Unidentified Host/Interviewer
Listeners, we're going to ask you the same. If you're part of the Asian or Pacific diaspora, call in and tell us,
Alison Stewart
how do you identify in America?
Unidentified Host/Interviewer
How have you navigated being defined by
Alison Stewart
others or defining yourself? Belonging, not belonging. Give us a call. Tell us how you're feeling.
Unidentified Host/Interviewer
Our Phone number is 212-433-WNYC 212-433-9692. Rekha, what was appealing to you about being in a documentary like this?
DJ Rekha
Well, it was hbo, true. But I got a request, and it was a. It was a short window, so I was trying to figure out if it worked. And then I was like, who's making? I'm always worrying, like, who's asking the questions? Are you making an Asian American film? Is it an Asian American? Are Asian Americans involved in it? Then I saw Eugene's name. Then I went and saw his movie, Free Cho Soo Lee, thank you. For you, it's Covid Long. Covid Brain. Free Cho. So, Lee, I saw his other movie last night, the Rose, which was excellent. I was like, okay, I really like this movie. I get it. I can trust this. And then someone who works with me, Salim Gandal is also a filmmaker. He said, oh, my friend Nosheen is the DP on this project. I was like, okay, it's getting better. So, yeah, that was enough vetting because I've definitely been around the block. And when I got an email from Zillow about making a video in Jackson Heights, I deleted that one. But, you know, you just want to be sure where you're. What you can go in a room where you can trust people.

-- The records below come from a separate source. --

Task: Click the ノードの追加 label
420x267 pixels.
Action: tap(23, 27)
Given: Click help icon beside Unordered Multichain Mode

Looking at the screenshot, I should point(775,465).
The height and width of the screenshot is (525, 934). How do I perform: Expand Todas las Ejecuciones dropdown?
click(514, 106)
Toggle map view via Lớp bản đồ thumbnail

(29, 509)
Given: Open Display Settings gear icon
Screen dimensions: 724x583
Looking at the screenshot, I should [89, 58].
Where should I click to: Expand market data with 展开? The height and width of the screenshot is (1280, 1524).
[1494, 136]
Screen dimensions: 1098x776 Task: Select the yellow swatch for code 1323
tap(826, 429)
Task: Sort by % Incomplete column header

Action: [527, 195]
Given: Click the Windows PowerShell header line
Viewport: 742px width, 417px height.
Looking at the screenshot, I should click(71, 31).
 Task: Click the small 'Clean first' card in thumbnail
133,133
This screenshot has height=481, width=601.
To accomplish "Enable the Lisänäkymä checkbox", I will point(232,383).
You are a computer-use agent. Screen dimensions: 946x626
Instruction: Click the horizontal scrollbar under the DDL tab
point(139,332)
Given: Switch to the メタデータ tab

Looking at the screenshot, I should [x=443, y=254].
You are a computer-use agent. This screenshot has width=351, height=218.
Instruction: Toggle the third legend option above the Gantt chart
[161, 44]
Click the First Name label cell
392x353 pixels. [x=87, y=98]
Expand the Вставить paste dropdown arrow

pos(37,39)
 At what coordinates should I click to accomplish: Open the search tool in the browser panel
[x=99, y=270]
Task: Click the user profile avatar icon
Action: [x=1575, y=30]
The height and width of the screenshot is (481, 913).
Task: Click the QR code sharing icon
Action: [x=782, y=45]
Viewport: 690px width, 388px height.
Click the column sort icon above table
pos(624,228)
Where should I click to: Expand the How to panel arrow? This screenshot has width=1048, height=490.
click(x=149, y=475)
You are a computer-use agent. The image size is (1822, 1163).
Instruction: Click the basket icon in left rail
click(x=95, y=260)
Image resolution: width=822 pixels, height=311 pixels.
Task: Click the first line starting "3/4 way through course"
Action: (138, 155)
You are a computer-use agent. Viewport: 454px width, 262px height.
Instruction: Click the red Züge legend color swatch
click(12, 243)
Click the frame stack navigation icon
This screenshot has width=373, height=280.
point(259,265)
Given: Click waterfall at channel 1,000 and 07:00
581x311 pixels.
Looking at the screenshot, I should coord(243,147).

Unidentified Host/Interviewer
You use the word trust. What do you mean when you say you wanted to make sure you could trust?
DJ Rekha
You know, media, things get edited. You get asked sometimes the same questions. Things can be taken out of context, you can be prodded for answers. You know, you're putting yourself out there, you're talking about yourself. So I think that is something I'm aware of.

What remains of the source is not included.